When Street Feet break into a run, the stampede conjures images of an NYC chase scene, crisscrossing boroughs as if the touchstones extremity themselves. Their blown out, treble heavy attack keeps the proceedings squarely planted in the DIY camp, sidestepping the cleaner end of metal and deathgrind entirely. 

As simple as they are inventive, the guitar and bass lay a traditional grindcore backdrop for the drums. Impossibly busy and anvil heavy, the battering the kit takes would seemingly require more limbs, perhaps the eight arms of a possessed mollusk. 

Photo provided by Street Feet

“Dismantled Obelisk” is where they allow the first a peek into their more oddball tendencies. The off-kilter, serpentine riffing that bookends the hammering grind between it belies a band that knows their way around the more experimental strain. When paired with “Torched Effigies”, they truly feel dead set on reducing civilization to ash. First they came for the monuments, then the subjects of the bronze busts themselves. Devastating in the way only grind can be, the collapse is instantaneous and total. Fans of Grindcore’s myriad high points can’t go wrong. 

For a release whose visit is sadly so short, the closer “Repugnant Reclamation” is a veritable marathon by their sprinter’s tendencies. At nearly two and a half minutes, the finale feels at once like the centerpiece and mission statement of Street Feet’s discography thus far.

Perhaps it’s that the current lineup is the tested and ironclad result of multiple shakeups.
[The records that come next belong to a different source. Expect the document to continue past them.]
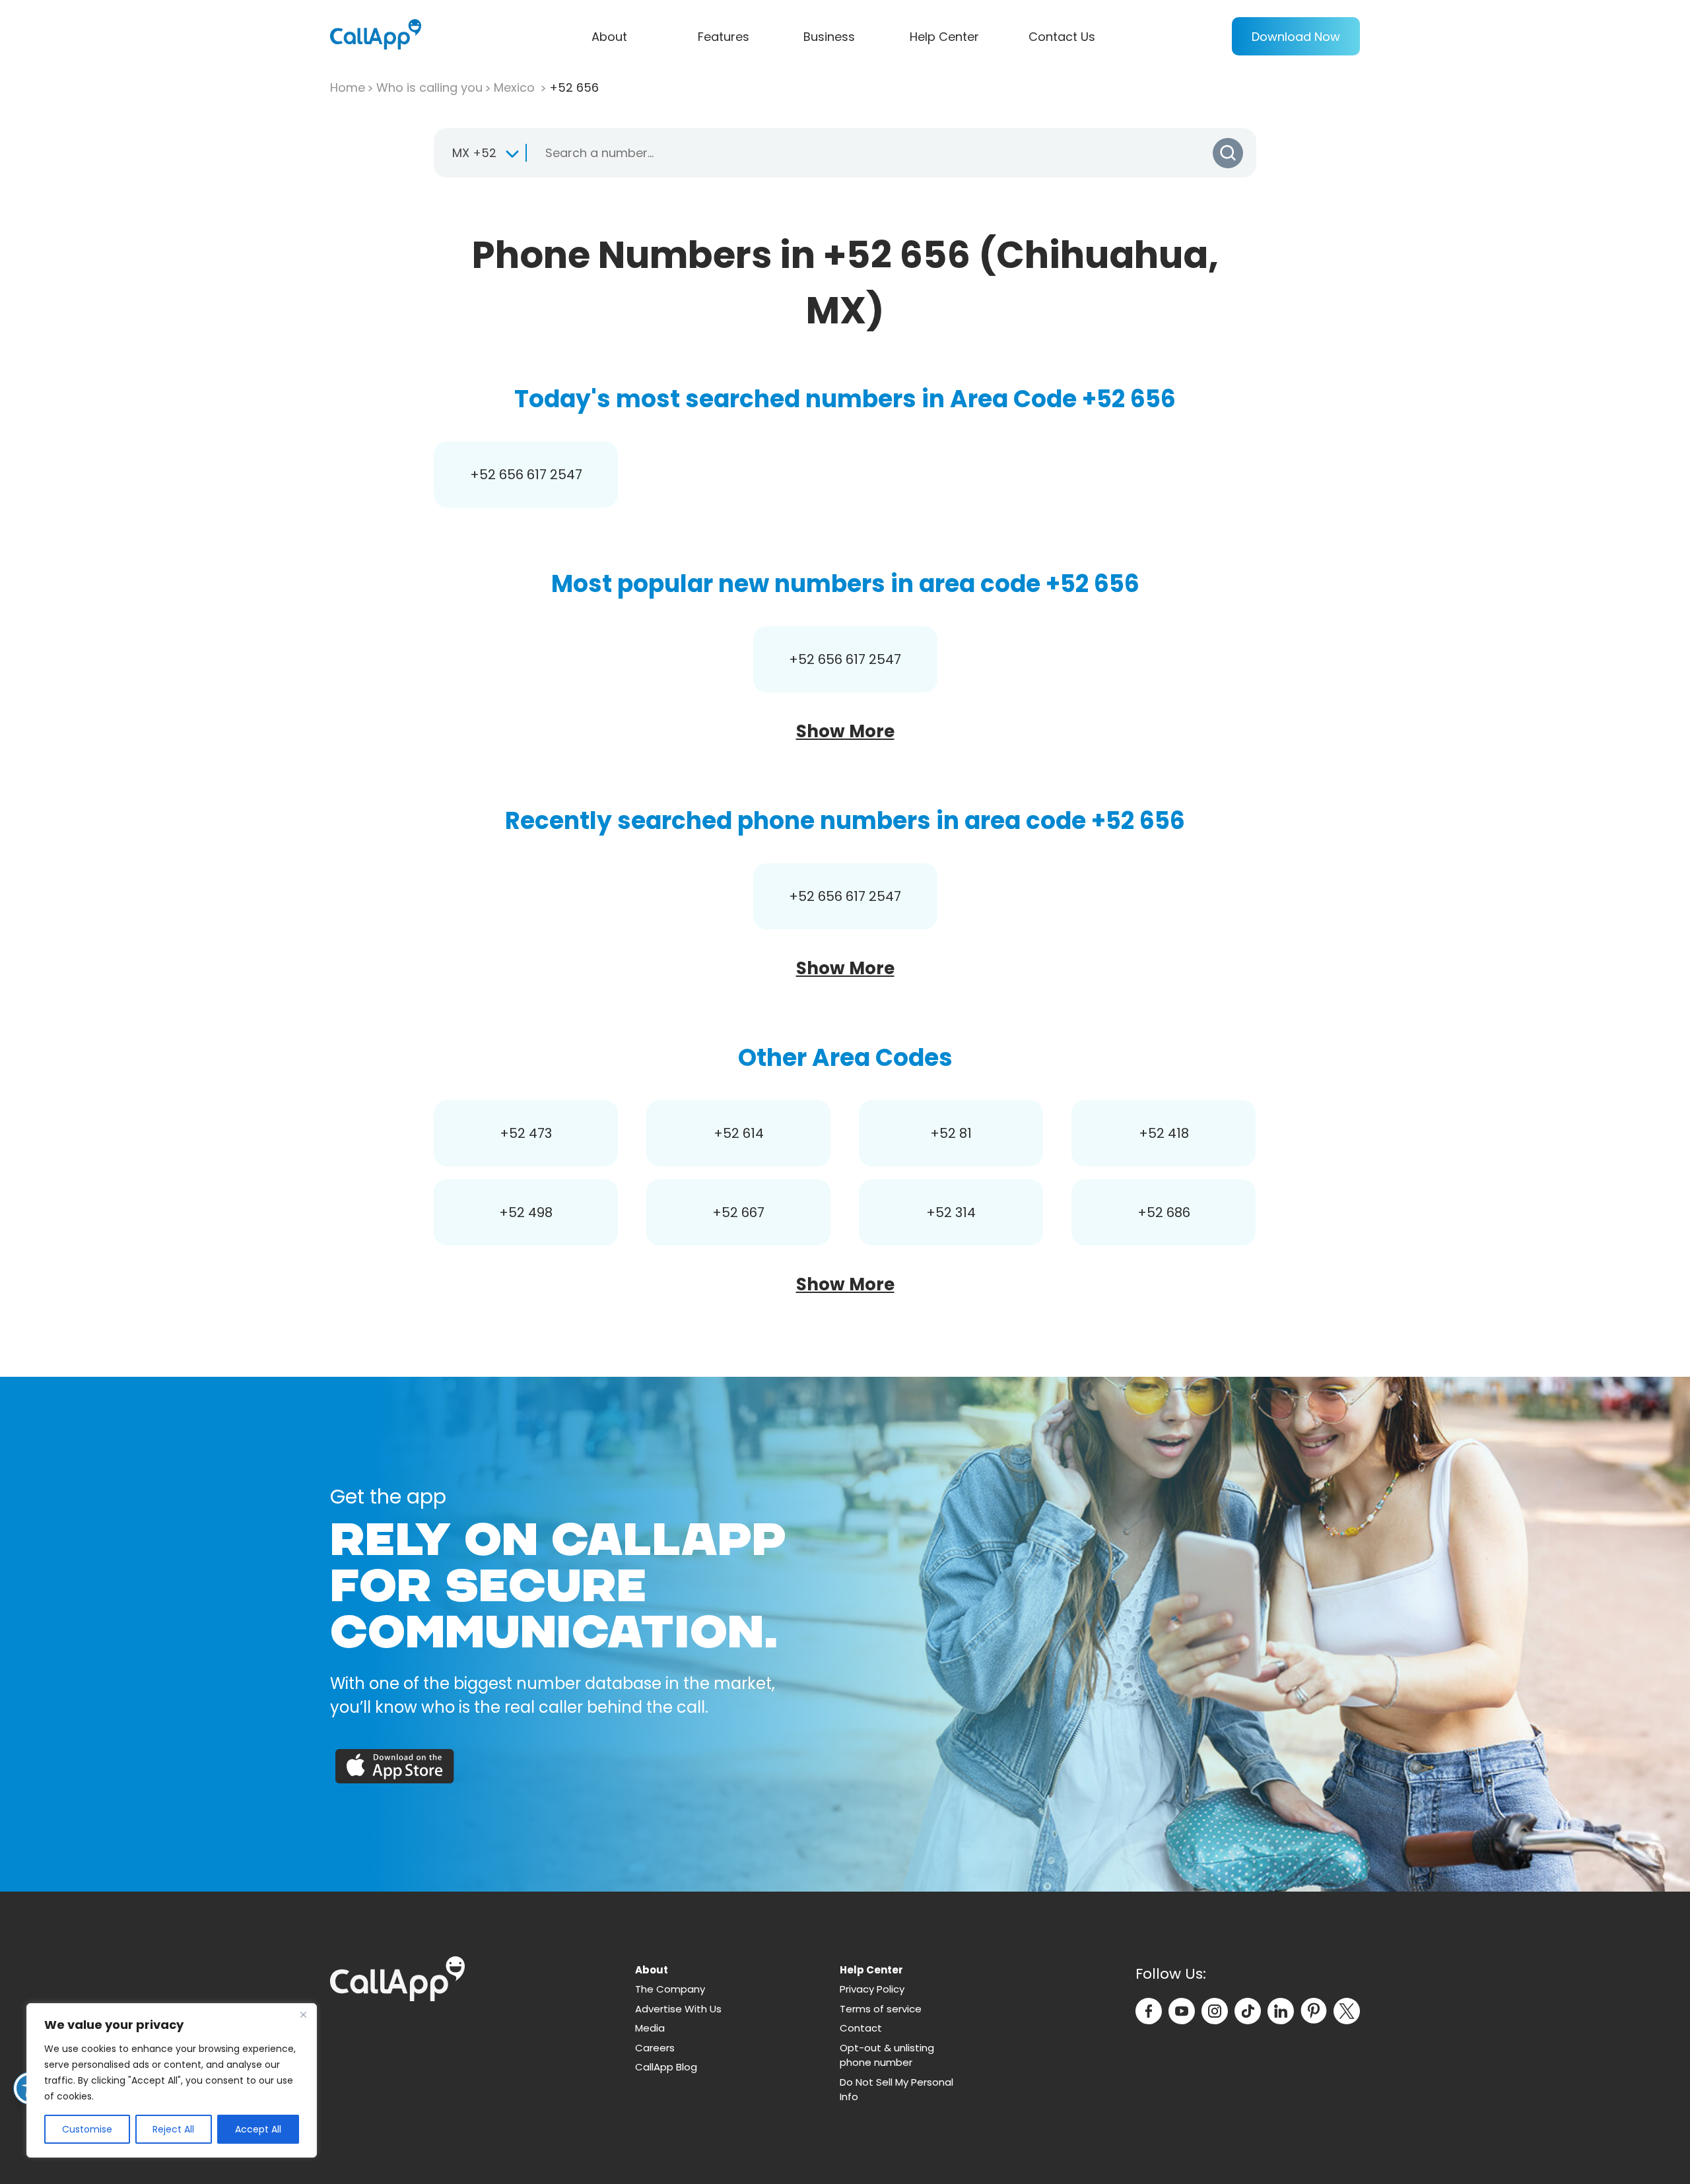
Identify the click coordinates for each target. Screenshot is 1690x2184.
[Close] (303, 2014)
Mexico (516, 87)
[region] (171, 2080)
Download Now (1296, 36)
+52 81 (951, 1133)
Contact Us (1062, 36)
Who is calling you (429, 87)
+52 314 (951, 1212)
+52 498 (526, 1212)
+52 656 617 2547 (526, 474)
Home (347, 87)
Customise (87, 2129)
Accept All (258, 2129)
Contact (861, 2028)
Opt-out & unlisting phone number (887, 2055)
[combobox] (479, 153)
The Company (670, 1989)
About (609, 36)
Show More (845, 731)
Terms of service (881, 2009)
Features (723, 36)
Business (829, 36)
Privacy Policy (872, 1989)
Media (650, 2028)
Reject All (173, 2129)
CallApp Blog (666, 2067)
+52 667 (738, 1212)
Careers (655, 2048)
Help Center (944, 36)
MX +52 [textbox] (474, 153)
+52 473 (526, 1133)
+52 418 (1164, 1133)
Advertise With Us (678, 2009)
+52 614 (739, 1133)
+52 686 (1163, 1212)
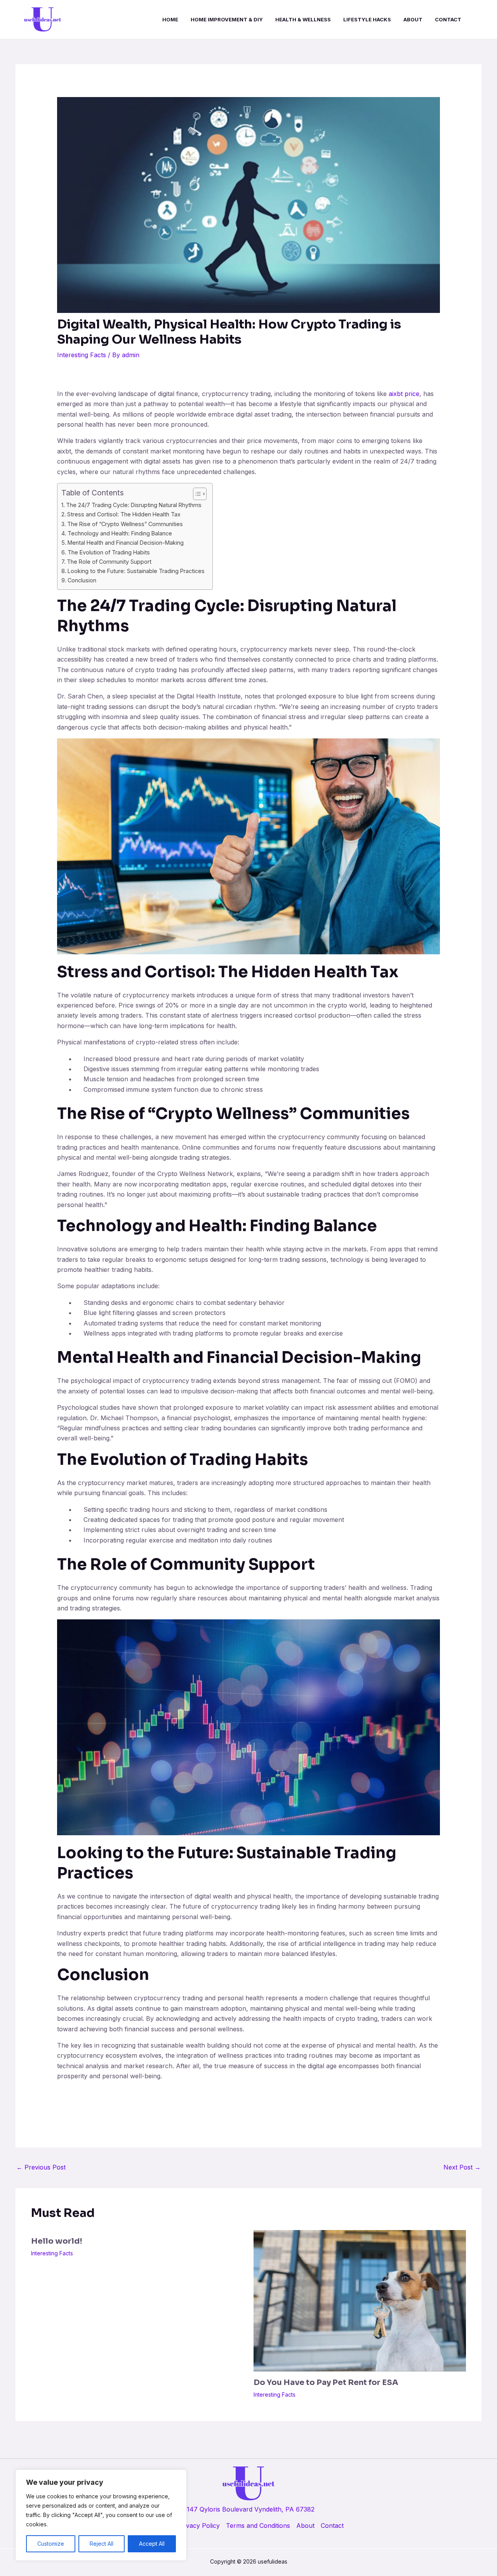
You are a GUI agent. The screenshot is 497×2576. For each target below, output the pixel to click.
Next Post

It’s more likely that this fourth lineup in their seven year run has only begun to reach the furthest limits of their batshit bond. They’re clearly able to tease something even darker out of their Northern cave. Though the track begins with a chugging mid-pace rumble, there's a gurgling lower vocal that feels pulled from the foul depths of death metal’s lo-fi swamps.

The expected blast of grindcore ruins the party, per usual, but the song then revolves into a masterwork of aural terror. Harsh noise a la Author and Punisher, a feral vocal performance, and the unforgiving bleat of machinery constitute a back half that I hope they explore moving forward. It’s in these moments that Street Feet unfurl and fly their diseased freak flag. Let that shit undulate wildly in the winds of putridity. Translation: Killer upstate NY grind that you fucking need in your meaningless life. 

Photo provided by Street Feet

The perennial road dogs in Street Feet have poisoned most of the U.S. already, splitting the stage with their friends in We Must Dismantle All This (Profane Existence), and Upheaval (Boston, Ghost Ramp Records) the latter of which covered the better part of the Lower 48. Again, this is but a third of the filth the band has planned to unleash in 2019. Start running from Street Feet now. You might need a headstart, lest you get trampled.